- _What is being asked_
Line by line, copy the data below exactly.

- _Records for the task_
-- -- --

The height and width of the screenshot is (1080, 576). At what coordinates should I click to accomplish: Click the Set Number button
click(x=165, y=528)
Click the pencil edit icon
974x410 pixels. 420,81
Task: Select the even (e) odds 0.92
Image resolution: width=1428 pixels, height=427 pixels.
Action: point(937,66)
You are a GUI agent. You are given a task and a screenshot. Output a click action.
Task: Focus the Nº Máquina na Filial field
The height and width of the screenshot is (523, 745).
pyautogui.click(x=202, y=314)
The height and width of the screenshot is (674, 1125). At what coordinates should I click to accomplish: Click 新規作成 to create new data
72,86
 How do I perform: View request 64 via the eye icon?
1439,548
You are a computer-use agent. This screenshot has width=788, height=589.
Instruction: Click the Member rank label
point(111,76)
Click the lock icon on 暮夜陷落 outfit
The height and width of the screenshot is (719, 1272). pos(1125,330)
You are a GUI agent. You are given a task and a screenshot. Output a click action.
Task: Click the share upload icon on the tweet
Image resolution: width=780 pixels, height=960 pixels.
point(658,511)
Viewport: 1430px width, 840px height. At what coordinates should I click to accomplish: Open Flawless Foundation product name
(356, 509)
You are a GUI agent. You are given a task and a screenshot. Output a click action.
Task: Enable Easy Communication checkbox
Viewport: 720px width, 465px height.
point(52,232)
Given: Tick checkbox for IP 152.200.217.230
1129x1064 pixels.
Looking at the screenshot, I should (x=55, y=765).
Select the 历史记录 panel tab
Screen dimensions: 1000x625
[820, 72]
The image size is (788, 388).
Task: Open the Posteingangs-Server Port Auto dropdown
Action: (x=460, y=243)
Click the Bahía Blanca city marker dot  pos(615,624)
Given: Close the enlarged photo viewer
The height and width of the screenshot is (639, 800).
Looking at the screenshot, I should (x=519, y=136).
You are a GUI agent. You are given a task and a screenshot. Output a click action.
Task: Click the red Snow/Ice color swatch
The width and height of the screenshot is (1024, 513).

-- -- --

- _Completed task_
The height and width of the screenshot is (1080, 576). At what coordinates should I click to accomplish: Click the Set Number button
click(x=165, y=528)
Click the pencil edit icon
974x410 pixels. 420,81
Task: Select the even (e) odds 0.92
Image resolution: width=1428 pixels, height=427 pixels.
Action: point(937,66)
You are a GUI agent. You are given a task and a screenshot. Output a click action.
Task: Focus the Nº Máquina na Filial field
The height and width of the screenshot is (523, 745).
pyautogui.click(x=202, y=314)
The height and width of the screenshot is (674, 1125). At what coordinates should I click to accomplish: Click 新規作成 to create new data
72,86
 How do I perform: View request 64 via the eye icon?
1439,548
You are a computer-use agent. This screenshot has width=788, height=589.
Instruction: Click the Member rank label
point(111,76)
Click the lock icon on 暮夜陷落 outfit
The height and width of the screenshot is (719, 1272). pos(1125,330)
You are a GUI agent. You are given a task and a screenshot. Output a click action.
Task: Click the share upload icon on the tweet
Image resolution: width=780 pixels, height=960 pixels.
point(658,511)
Viewport: 1430px width, 840px height. At what coordinates should I click to accomplish: Open Flawless Foundation product name
(356, 509)
You are a GUI agent. You are given a task and a screenshot. Output a click action.
Task: Enable Easy Communication checkbox
Viewport: 720px width, 465px height.
point(52,232)
Given: Tick checkbox for IP 152.200.217.230
1129x1064 pixels.
Looking at the screenshot, I should (x=55, y=765).
Select the 历史记录 panel tab
Screen dimensions: 1000x625
[820, 72]
The image size is (788, 388).
Task: Open the Posteingangs-Server Port Auto dropdown
Action: (x=460, y=243)
Click the Bahía Blanca city marker dot  pos(615,624)
Given: Close the enlarged photo viewer
The height and width of the screenshot is (639, 800).
Looking at the screenshot, I should (x=519, y=136).
You are a GUI agent. You are given a task and a screenshot. Output a click action.
Task: Click the red Snow/Ice color swatch
The width and height of the screenshot is (1024, 513).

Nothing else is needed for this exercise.